OESP, Vida, p. A18-A19 - 14/01/2007
O Pantanal é aqui, em São Paulo
Com matas e banhados, área de 18 mil hectares no noroeste do Estado é habitada por tuiuiús, cervos e jacarés

Chico Siqueira

A criação é fruto da natureza, mas foi por um erro humano e pela luta dos homens que São Paulo pôde guardar preservado até hoje o seu próprio Pantanal. Uma região que pulsa em 18 mil hectares, no noroeste do Estado, na divisa com Mato Grosso do Sul. O Pantanal começa nas proximidades do antigo Porto Independência, em Castilho, acompanha o Rio Paraná em direção ao sul e adentra o Parque Estadual do Rio Aguapeí.

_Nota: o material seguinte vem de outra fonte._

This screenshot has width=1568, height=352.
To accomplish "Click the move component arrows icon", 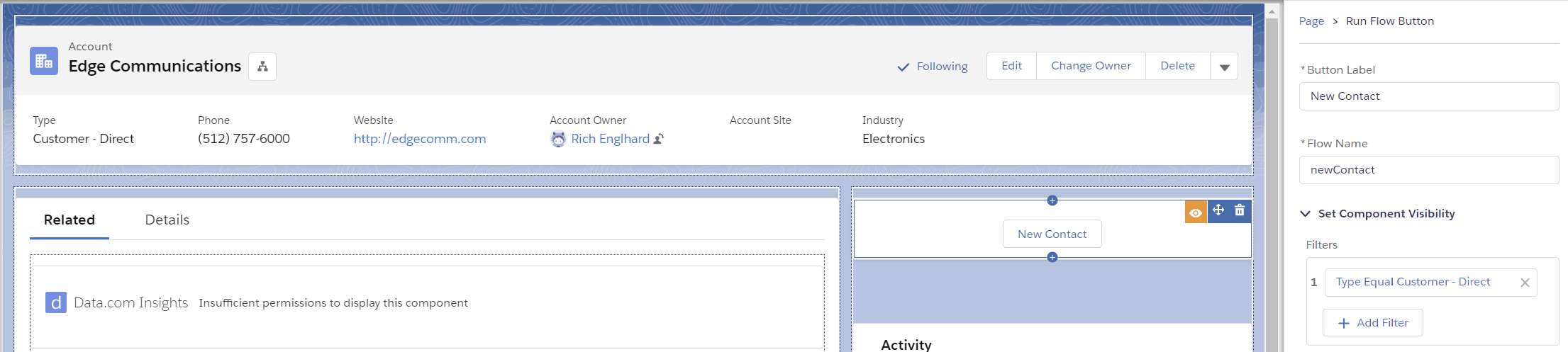I will tap(1218, 210).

Pela primeira vez, na semana passada, a região recebeu jornalistas - havia três anos, nenhum grupo de visitantes ia ao local. Formada por matas, banhados e varjões típicos do Pantanal, abriga várias espécies de animais pantaneiros: antas, jacarés-pretos, cervos-do-pantanal, onças-pardas, capivaras, sucuris.

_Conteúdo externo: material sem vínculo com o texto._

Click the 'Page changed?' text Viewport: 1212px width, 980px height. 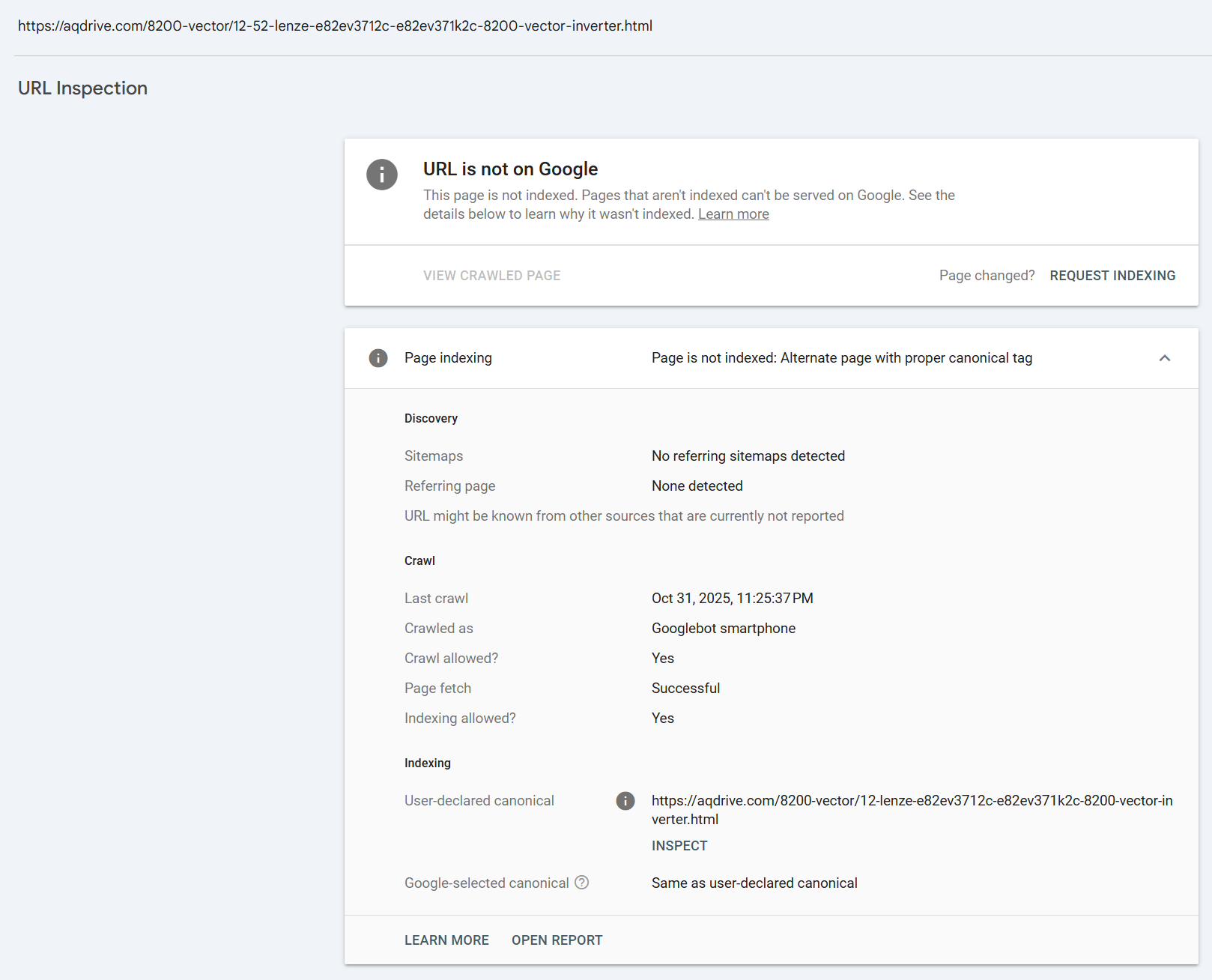click(987, 276)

No minipantanal paulista é possível observar tuiuiús - ave-símbolo do Pantanal - espalhando famílias de colhereiros-salmão; flagrar o arisco cervo-do-pantanal se alimentando ou um gavião-pomba na captura de uma rã; ver garças-pardas em balés aquáticos e pousos perfeitos e outras tantas espécies de aves levantando vôo ao mesmo tempo.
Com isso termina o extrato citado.